[QUELLENAUSZUG]
___

Allerdings kann auch eine dienstplanmäßige Freistellung des Arbeitnehmers am Feiertag dessen Anspruch auf Entgeltfortzahlung für diesen Feiertag ausschließen (BAG Urteil vom 27. September 1983 - 3 AZR 159/81 - BAGE 44, 160, 162 = AP Nr. 41 zu § 1 FeiertagslohnzahlungsG). Hiervon ist das Landesarbeitsgericht zwar ausgegangen; es hat jedoch verkannt, daß eine dienstplanmäßige Freistellung in diesem Sinne nur dann anzunehmen ist, wenn sich die Arbeitsbefreiung aus einem Schema ergibt, das von der Feiertagsruhe an bestimmten Tagen unabhängig ist (BAG Urteil vom 27. September 1983, aaO; ähnlich auch BAG Urteil vom 16. März 1988 - 4 AZR 626/87 - AP Nr. 19 zu § 1 Tarifverträge: Einzelhandel).

___

[ERFASSTE DATEN]

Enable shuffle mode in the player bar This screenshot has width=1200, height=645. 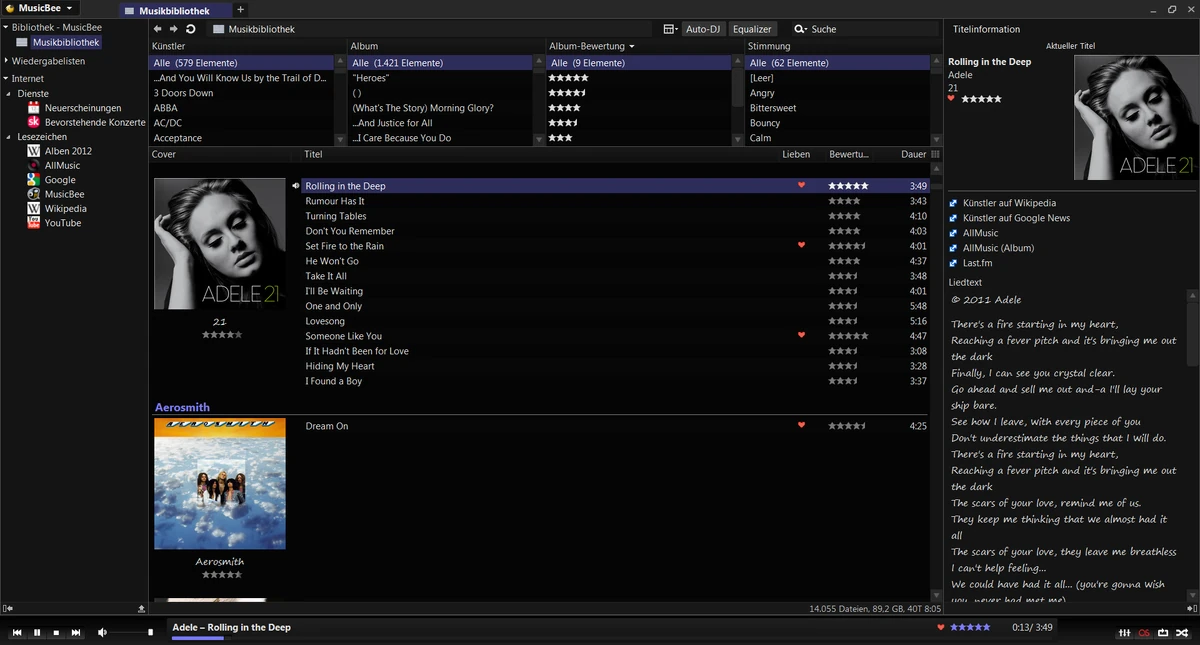pyautogui.click(x=1182, y=633)
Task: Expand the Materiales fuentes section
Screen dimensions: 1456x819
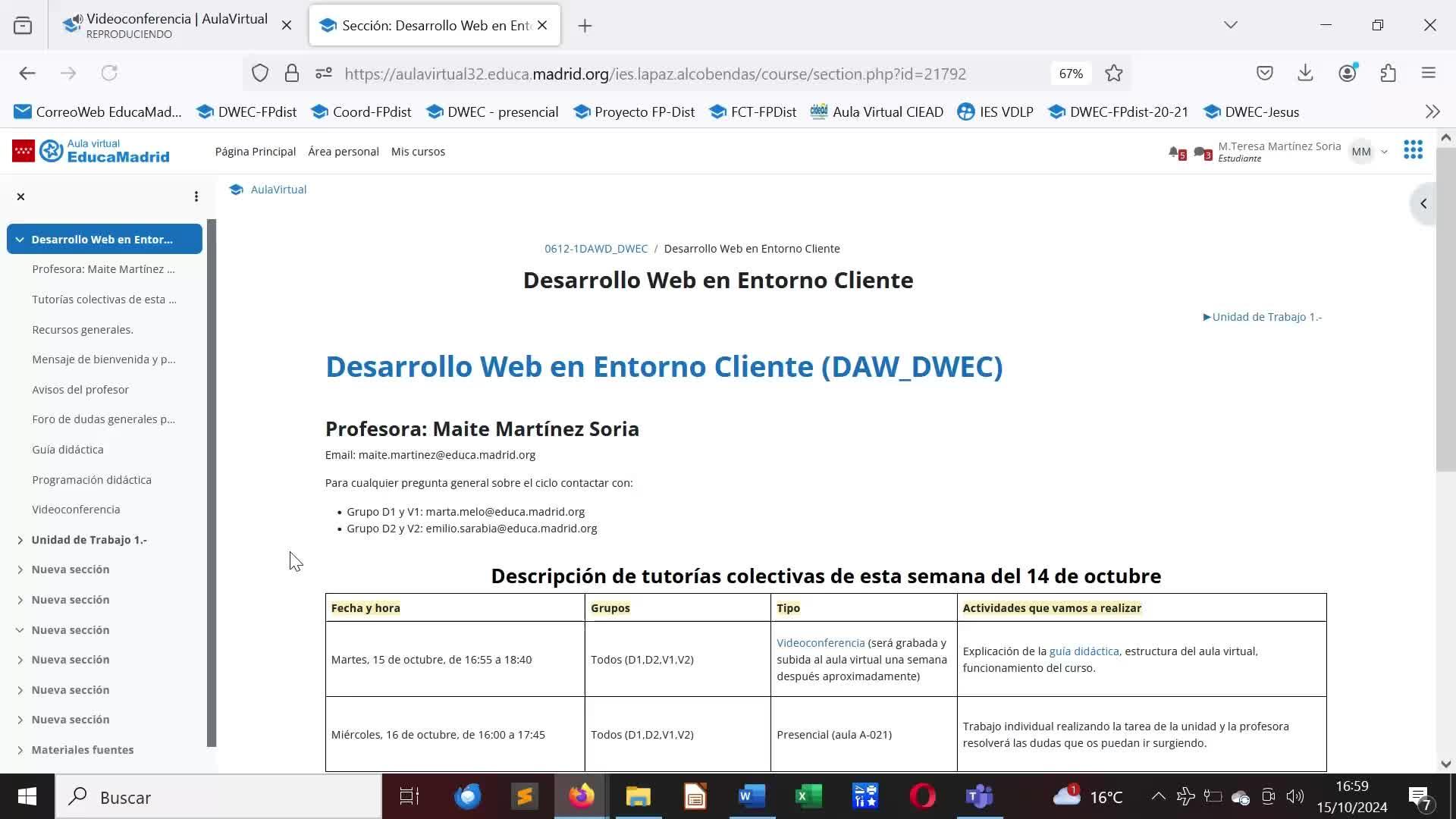Action: pos(20,750)
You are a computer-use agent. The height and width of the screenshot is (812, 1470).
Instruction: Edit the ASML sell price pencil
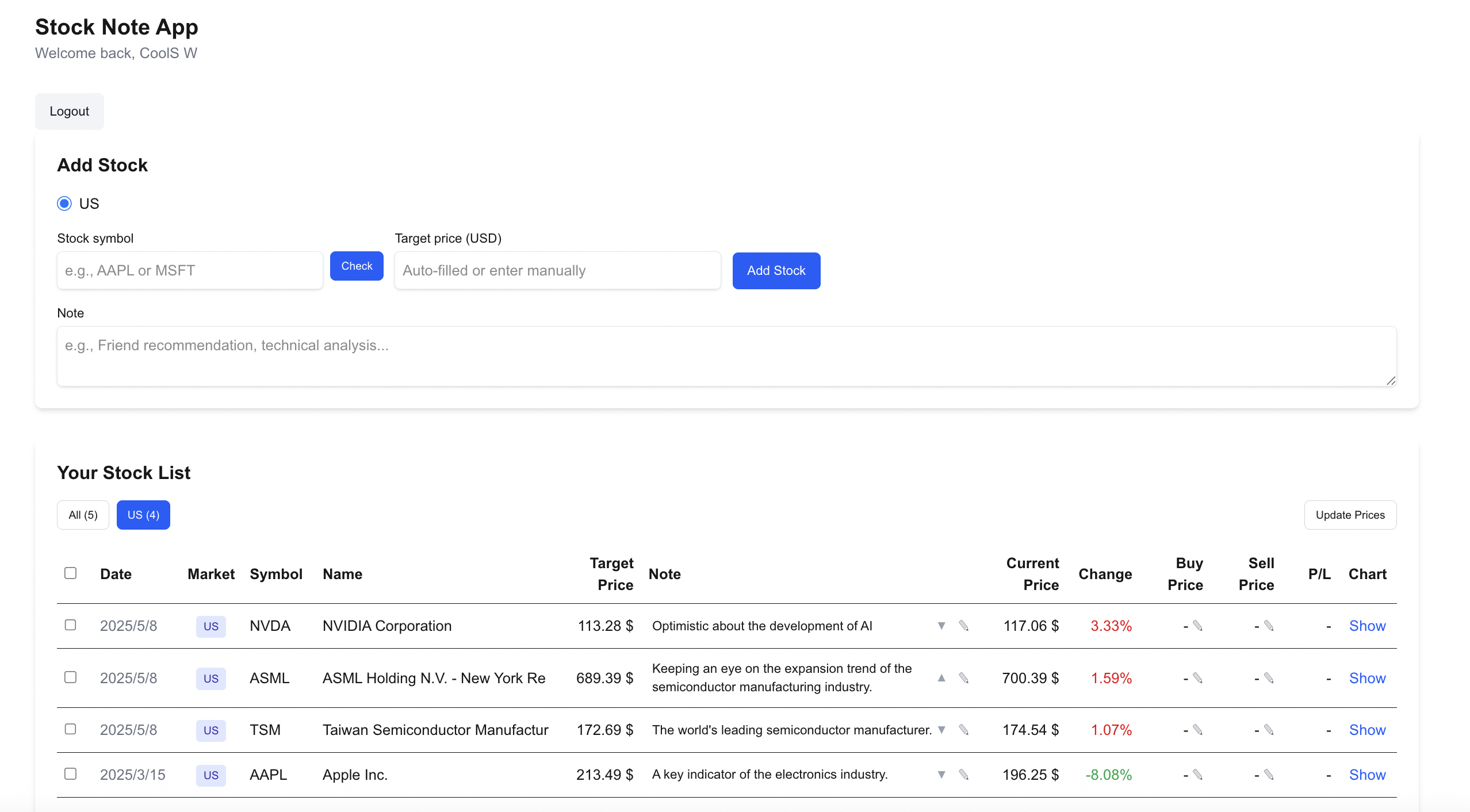(1269, 678)
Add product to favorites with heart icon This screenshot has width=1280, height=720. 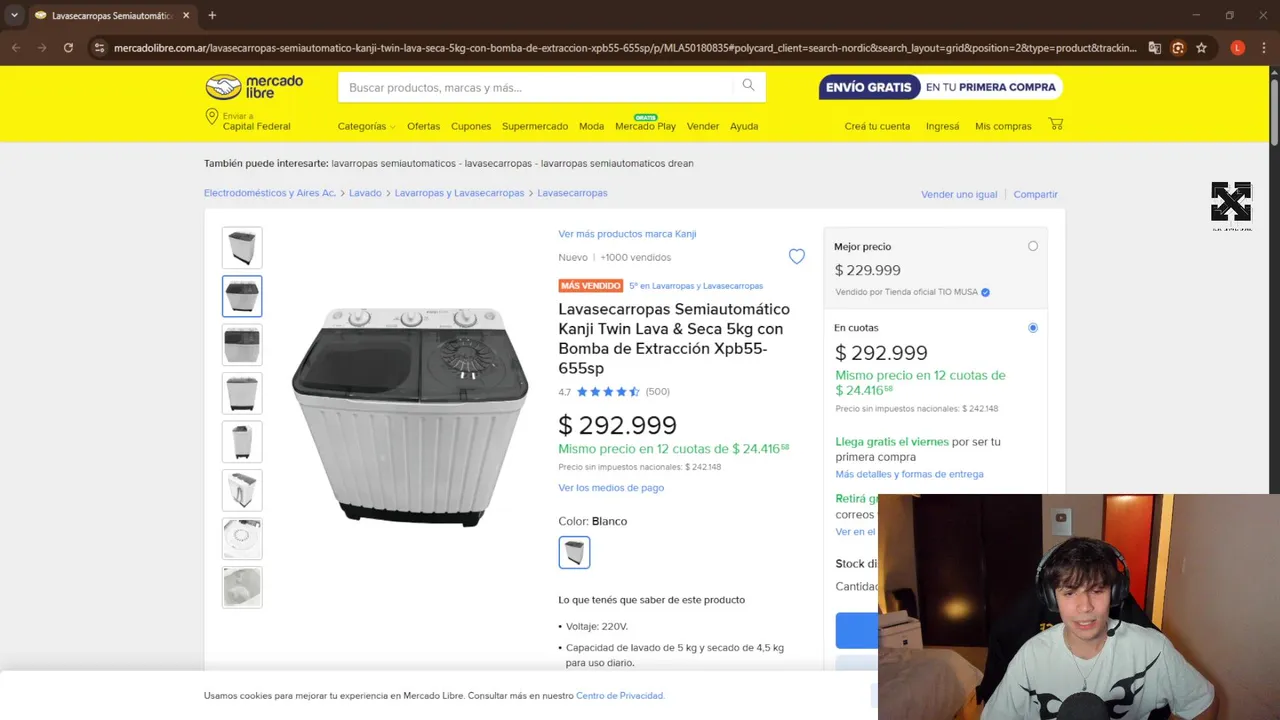pos(796,257)
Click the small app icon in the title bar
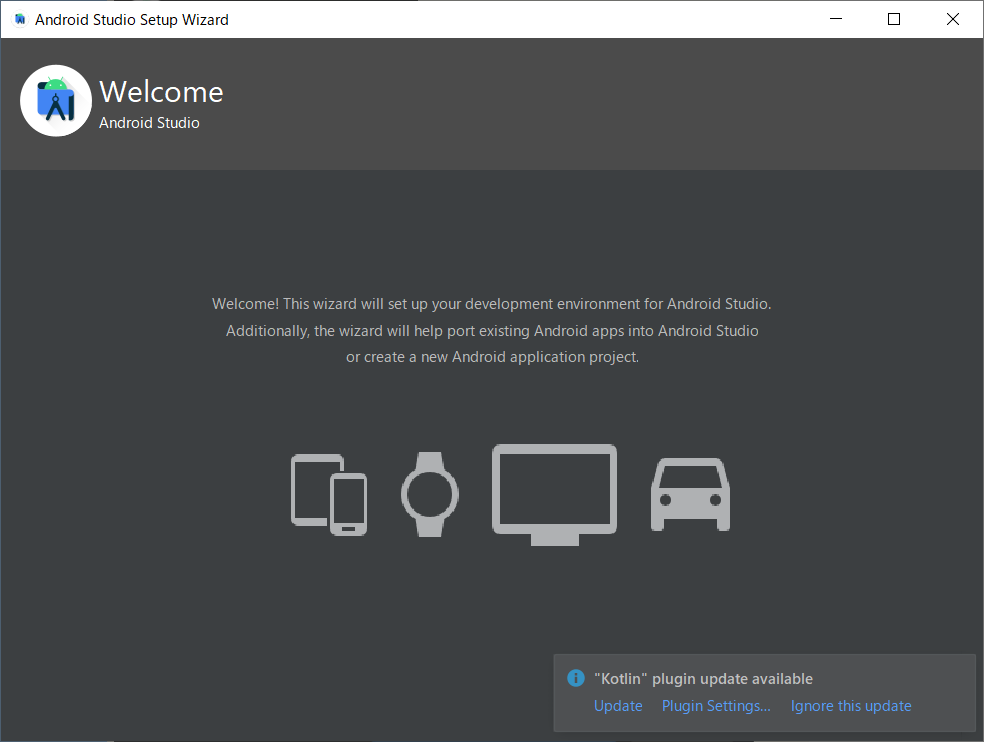Viewport: 984px width, 742px height. click(19, 19)
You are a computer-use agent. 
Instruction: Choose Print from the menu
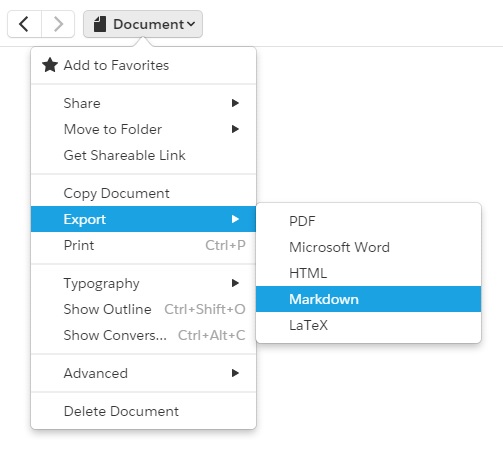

___

[ZU BEARBEITENDE AUFGABEN]
a - Beantworten Sie anhand des Auszugs zur Entgeltfortzahlung an Feiertagen diese Fragen:
(i) Welches Aktenzeichen trägt das BAG-Urteil vom 27. September 1983?
(ii) Welches Gericht hat laut Text etwas verkannt?
(iii) Unter welcher Bedingung ist eine dienstplanmäßige Freistellung im genannten Sinne anzunehmen?
b - Überarbeiten Sie eine Passage aus dem Auszug zur Entgeltfortzahlung an Feiertagen. Schreiben Sie sie ab "Allerdings kann auch" bis einschließlich "1 Tarifverträge: Einzelhandel)." erneut und setzen Sie dabei "Berufungsgericht" an die Stelle von "Landesarbeitsgericht".
Die Datensätze sind eigenständiges Material und gehören nicht zum Quellenauszug.

[LÖSUNGEN]
a -
(i) 3 AZR 159/81
(ii) Das Landesarbeitsgericht
(iii) Wenn sich die Arbeitsbefreiung aus einem Schema ergibt, das von der Feiertagsruhe an bestimmten Tagen unabhängig ist

b -
Allerdings kann auch eine dienstplanmäßige Freistellung des Arbeitnehmers am Feiertag dessen Anspruch auf Entgeltfortzahlung für diesen Feiertag ausschließen (BAG Urteil vom 27. September 1983 - 3 AZR 159/81 - BAGE 44, 160, 162 = AP Nr. 41 zu § 1 FeiertagslohnzahlungsG). Hiervon ist das Berufungsgericht zwar ausgegangen; es hat jedoch verkannt, daß eine dienstplanmäßige Freistellung in diesem Sinne nur dann anzunehmen ist, wenn sich die Arbeitsbefreiung aus einem Schema ergibt, das von der Feiertagsruhe an bestimmten Tagen unabhängig ist (BAG Urteil vom 27. September 1983, aaO; ähnlich auch BAG Urteil vom 16. März 1988 - 4 AZR 626/87 - AP Nr. 19 zu § 1 Tarifverträge: Einzelhandel).